US20250037507
2025-01-30
Physics
G06V40/40
The patent application outlines a machine-learning architecture designed for biometric-based identity recognition and deepfake detection. This system integrates speaker and facial recognition with deepfake detection capabilities, analyzing both audio and visual data to assess the authenticity of audiovisual content. The architecture is composed of layers that generate multiple scores, including those for speaker and facial recognition, deepfake detection, and lip-sync estimation.
The application addresses the growing challenge of detecting deepfakes in audiovisual data, which are increasingly used to spread misinformation or impersonate individuals. These deepfakes can be particularly problematic for systems that rely on audiovisual data for user authentication. The proposed solution offers a comprehensive approach by evaluating both audio and visual components simultaneously, thus improving the accuracy of deepfake detection.
The machine-learning architecture comprises various scoring components, including sub-architectures for speaker and facial deepfake detection, speaker and facial recognition, and lip-sync estimation. It extracts low-level features from audiovisual data to generate scores that determine the likelihood of deepfake content and verify the claimed identity in the video. This integrated approach enhances identity recognition and verification for both audio and visual data.
The system includes a computer-implemented method where a processor obtains an audiovisual data sample, applies the machine-learning architecture to generate similarity and deepfake scores, and produces a final output score indicating the likelihood of genuine content.

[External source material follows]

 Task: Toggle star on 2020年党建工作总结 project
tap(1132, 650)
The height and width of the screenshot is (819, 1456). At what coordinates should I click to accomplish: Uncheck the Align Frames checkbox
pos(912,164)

This method allows for efficient processing of complex audiovisual data to detect potential deepfakes.
The system consists of an analytics system connected to end-user devices via various networks. The analytics server processes audiovisual data to recognize voices and faces or detect deepfakes. It communicates over networks such as LAN, WAN, or the Internet using protocols like TCP/IP. The analytics server outputs scores indicating whether the audiovisual input is genuine or spoofed.